In 1972, this intellectually gifted honcho moved to 119 Pike Street, Kitty, Georgetown, and joined the teaching staff at the Technical Institute, and simultaneously weaseled through a six- year part time Bachelors of Arts Degree program in four years, with distinction, at the University of Guyana. He then embarked on Post-graduate studies and obtained his Diploma in Education (Dip Ed) two years later with distinction, and was the recipient of all the Diploma in Education accolades for that year—1978.
1) The Best Graduating Student Award
2) The Guyana Teachers Union Award
3) The Most Outstanding Diploma in Education Student Award, among others.
While Mr. Khan was receiving his awards, an old lady sitting next to our parents asked our mom, ‘’who picknee da maan’’ and our mom, flushed with pride, muttered ‘’ da me son’’ to which the lady fumed ,’’ da wan smat bai maan,’’and rightly so.
Having excelled academically, Khan was made a lecturer at the University of Guyana, in the Department of Mathematics, in 1978, and muscled his way to win a Fulbright Scholarship 1982. The Fulbright Scholarship was established under legislation introduced by Senator J. William Fulbright in 1946. It is funded, in large part, by annual appropriation from the US Congress. It can arguably be said to be a United States Scholarship sponsored by the Department of State. This provides conclusive proof that there is no correlation between one’s place of birth and what one can achieve.
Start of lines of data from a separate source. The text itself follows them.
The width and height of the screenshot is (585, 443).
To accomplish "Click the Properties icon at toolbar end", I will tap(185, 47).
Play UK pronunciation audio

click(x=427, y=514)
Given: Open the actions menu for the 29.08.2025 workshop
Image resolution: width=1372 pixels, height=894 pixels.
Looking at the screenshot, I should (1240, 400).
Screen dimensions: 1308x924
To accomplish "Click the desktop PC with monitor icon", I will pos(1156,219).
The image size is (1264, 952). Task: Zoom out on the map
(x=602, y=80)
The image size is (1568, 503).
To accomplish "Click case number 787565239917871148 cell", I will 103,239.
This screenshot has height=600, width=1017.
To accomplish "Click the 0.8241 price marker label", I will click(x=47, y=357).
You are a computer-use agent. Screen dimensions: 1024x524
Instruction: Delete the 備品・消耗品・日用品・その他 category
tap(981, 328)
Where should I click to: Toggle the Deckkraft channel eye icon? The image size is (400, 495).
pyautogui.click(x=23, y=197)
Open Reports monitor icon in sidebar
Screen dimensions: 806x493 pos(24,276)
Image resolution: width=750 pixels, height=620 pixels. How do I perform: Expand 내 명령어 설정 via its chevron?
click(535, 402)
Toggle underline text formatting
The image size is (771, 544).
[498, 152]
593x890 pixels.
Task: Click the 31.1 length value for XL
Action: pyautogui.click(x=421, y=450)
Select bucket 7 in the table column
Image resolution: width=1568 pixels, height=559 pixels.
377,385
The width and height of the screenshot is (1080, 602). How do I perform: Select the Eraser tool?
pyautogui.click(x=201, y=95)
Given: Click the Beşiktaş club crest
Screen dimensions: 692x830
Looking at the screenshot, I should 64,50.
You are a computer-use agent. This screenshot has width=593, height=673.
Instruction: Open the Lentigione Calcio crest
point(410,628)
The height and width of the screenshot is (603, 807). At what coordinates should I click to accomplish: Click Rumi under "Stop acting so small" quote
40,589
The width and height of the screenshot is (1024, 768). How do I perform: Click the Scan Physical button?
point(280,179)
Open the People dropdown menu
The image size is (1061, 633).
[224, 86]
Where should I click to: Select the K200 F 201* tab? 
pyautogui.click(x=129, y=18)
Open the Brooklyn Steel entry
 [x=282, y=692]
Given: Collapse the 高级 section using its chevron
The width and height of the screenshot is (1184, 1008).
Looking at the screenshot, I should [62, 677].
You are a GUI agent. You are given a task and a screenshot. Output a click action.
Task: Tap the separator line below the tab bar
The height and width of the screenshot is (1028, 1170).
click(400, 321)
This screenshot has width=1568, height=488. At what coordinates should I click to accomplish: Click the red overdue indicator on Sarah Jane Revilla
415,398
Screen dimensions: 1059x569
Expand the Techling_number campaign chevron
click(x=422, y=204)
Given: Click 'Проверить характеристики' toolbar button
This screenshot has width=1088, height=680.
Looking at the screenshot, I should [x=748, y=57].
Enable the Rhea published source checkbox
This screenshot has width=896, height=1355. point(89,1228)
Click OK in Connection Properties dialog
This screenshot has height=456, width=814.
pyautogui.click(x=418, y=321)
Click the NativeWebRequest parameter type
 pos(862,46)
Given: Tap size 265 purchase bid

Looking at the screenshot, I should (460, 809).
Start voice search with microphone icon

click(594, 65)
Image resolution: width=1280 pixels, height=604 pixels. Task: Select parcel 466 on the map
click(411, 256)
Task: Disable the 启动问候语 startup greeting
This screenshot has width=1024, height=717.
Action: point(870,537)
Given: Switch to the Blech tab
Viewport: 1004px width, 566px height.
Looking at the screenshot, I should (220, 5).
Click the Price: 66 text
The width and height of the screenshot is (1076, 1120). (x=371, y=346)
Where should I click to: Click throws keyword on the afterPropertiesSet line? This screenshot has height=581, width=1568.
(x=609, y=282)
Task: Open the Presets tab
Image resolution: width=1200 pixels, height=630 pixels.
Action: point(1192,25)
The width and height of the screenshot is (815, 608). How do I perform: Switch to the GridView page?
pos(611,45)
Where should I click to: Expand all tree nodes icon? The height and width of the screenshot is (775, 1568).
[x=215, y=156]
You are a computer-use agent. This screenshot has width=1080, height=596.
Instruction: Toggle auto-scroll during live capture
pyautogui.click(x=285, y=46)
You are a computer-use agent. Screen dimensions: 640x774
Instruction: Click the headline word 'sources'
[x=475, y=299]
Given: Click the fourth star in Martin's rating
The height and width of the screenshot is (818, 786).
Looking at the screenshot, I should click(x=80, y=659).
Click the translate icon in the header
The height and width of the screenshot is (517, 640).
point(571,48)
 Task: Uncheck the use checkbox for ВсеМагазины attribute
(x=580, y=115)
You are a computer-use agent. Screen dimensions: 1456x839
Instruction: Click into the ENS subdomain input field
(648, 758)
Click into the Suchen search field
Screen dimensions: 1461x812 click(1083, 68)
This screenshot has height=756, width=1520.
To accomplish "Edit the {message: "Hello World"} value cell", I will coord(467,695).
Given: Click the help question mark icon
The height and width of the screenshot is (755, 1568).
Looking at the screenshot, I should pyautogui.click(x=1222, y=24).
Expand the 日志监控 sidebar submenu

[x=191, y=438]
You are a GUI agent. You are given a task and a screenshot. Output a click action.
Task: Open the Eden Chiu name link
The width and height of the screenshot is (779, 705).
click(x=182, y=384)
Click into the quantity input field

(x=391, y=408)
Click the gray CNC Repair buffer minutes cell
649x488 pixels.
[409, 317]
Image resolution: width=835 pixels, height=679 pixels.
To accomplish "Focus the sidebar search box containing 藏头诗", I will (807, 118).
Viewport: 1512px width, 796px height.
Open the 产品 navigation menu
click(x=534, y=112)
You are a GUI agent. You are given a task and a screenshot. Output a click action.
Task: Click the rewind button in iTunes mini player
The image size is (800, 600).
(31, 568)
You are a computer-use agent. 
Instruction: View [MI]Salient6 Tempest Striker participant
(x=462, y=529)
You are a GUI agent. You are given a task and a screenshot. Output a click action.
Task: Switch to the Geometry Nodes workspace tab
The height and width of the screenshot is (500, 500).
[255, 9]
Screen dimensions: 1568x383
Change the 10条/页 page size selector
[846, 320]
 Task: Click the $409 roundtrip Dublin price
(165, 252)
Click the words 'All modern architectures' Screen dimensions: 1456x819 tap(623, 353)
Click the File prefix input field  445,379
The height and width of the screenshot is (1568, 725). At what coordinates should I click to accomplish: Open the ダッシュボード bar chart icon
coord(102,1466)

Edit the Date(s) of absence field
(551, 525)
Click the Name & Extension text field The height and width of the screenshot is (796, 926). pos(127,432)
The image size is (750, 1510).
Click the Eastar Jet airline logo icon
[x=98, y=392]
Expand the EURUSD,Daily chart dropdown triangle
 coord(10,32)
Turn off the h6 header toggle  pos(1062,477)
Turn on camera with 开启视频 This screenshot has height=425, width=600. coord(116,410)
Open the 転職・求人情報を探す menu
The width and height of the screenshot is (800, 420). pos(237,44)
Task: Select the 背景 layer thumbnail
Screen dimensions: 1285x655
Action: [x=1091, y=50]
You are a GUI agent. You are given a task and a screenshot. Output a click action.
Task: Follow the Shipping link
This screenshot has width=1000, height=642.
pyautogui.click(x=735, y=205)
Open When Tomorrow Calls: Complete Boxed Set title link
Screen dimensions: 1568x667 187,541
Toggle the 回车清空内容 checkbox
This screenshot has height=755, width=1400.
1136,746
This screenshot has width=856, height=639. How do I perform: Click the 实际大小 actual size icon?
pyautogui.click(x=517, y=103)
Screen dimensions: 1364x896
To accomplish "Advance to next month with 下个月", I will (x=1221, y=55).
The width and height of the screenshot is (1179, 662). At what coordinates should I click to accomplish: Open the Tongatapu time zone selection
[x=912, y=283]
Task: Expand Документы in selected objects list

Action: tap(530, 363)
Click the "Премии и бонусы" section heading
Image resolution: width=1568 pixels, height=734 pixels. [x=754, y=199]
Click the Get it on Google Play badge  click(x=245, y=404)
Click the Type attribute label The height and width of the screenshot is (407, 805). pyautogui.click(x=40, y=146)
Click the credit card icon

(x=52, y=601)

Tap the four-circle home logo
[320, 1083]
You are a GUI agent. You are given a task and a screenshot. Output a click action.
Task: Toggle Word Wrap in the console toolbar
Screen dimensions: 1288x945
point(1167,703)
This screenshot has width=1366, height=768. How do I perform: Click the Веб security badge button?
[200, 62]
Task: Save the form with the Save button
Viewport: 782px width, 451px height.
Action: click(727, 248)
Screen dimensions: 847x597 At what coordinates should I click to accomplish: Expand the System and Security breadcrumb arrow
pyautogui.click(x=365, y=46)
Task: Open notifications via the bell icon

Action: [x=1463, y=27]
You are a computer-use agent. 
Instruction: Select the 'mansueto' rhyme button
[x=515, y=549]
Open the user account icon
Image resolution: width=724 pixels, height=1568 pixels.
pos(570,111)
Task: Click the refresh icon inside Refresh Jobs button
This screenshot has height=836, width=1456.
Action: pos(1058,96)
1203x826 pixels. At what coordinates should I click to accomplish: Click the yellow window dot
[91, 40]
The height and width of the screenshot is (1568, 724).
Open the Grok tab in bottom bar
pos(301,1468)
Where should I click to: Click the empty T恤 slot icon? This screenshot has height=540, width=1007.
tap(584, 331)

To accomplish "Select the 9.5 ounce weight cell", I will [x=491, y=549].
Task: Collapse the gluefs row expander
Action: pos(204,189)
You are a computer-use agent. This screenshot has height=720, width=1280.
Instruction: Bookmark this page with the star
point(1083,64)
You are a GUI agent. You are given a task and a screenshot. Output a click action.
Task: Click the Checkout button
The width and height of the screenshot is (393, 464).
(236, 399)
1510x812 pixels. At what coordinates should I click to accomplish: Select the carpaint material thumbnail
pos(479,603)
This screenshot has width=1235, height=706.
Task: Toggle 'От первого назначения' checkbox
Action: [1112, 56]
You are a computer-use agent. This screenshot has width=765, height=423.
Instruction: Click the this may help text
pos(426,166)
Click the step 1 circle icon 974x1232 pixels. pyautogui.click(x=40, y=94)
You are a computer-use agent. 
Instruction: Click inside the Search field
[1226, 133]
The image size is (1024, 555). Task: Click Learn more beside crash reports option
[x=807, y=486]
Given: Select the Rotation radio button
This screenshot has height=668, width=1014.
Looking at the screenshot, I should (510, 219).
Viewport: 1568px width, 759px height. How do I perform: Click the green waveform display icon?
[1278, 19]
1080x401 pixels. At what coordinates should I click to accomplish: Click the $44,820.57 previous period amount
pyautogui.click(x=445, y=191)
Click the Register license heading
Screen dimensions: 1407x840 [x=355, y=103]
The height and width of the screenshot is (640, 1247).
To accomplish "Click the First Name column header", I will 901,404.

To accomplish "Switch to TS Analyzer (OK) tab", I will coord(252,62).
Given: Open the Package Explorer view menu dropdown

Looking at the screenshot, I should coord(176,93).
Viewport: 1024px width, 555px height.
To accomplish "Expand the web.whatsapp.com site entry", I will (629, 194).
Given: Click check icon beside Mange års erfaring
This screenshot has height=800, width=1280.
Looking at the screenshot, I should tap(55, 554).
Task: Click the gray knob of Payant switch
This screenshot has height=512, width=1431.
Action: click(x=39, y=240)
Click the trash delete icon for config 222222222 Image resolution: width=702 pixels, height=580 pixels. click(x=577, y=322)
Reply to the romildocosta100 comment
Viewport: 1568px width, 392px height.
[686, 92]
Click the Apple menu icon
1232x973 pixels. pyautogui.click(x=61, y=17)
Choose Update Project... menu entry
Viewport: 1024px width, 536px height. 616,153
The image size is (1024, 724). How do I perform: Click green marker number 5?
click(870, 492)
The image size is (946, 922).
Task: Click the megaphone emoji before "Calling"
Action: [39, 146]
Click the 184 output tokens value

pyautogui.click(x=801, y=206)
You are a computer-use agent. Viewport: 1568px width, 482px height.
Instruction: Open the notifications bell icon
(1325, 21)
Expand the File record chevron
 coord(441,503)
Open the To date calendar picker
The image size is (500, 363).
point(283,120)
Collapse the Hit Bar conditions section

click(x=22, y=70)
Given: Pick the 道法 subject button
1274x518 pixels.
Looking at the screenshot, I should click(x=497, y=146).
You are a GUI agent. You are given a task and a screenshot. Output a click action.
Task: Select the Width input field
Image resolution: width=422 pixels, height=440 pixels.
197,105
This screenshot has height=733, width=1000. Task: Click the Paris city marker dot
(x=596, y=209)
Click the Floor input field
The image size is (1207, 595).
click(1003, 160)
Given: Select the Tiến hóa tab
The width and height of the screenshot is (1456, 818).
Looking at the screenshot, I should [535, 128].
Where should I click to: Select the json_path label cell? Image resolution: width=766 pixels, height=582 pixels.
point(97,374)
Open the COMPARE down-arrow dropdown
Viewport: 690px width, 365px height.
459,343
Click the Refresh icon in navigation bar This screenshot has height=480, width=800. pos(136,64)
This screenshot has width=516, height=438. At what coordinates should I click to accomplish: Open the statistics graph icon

A man from ‘’bound coolie yard’’ clinched a coveted scholarship from one of the greatest countries in the world—the USA.
Khan departed from Guyana in 1982, and jetted to the University of Kentucky to undertake his Master of Sciences Degree in Statistics, pursuant to complying with the scholarship requirements. Here again, he further distinguished himself academically, when he graduated in 1983 with distinction, as his official University transcript unimpeachably reflects—18As’ and 1B. This made him eligible to be honored as a Member of the Boston and Cincinnati Chapters of the American Statistical Association. Khan then returned in 1984 to the University of Guyana to fulfill the practical assignment of his scholarship, where he became the Chairman of the Department of Mathematics.
Khan phoned me in 1986 from Guyana, and advised me of his intent to come to New York to join the faculty at any University. At that time, I was residing in the Bronx, NY.
When Mr. Khan arrived in the Bronx, I phoned the Chairman of the Mathematics Department at Fordham University and told him that my brother, Mr. Khan, would like to slate an interview to dialogue with him pursuant to employment. The professor informally cautioned us to go in and see him that same day. We went, we were cordially received, and after verifying his credentials, the Chairman tweeted to my brother, “you are a jewel among academics, when would you like to start, and what courses would you like to teach?’’
My brother humbly responded that he could teach any course in Math, and that all he would need is seventy two hours prior notice. He was made a lecturer at Fordhan University, where he taught for seventeen years, during which time he became a tenure professor, won a Professor’s award of excellence, and commenced his Doctoral Degree in Theoretical Statistics, but succumbed to his mortality in May 2002, prior to its completion.
Indeed, the above constituted enviable evidence that Professor Mohamed Azeem Khan is a gifted Guyanese academic legend, whose exacting academic achievements will serve to immortalize him.
Echoes from his slumber are guiding our contemplation to set up an award at the University of Guyana on his behalf, and a commemorating plaque. Both of these initiatives are in the making.
Undoubtedly, the passing of Prof. Mohamed Azeem Khan permanently diminishes the potential of the human race, as reflected above in his stellar academic accomplishments. He is survived by his wife, Farida Khan, his son, Shazam Khan, daughters Rehana Khan Garib and Shanaz Khan Roberts, among others who are too numerous to mention.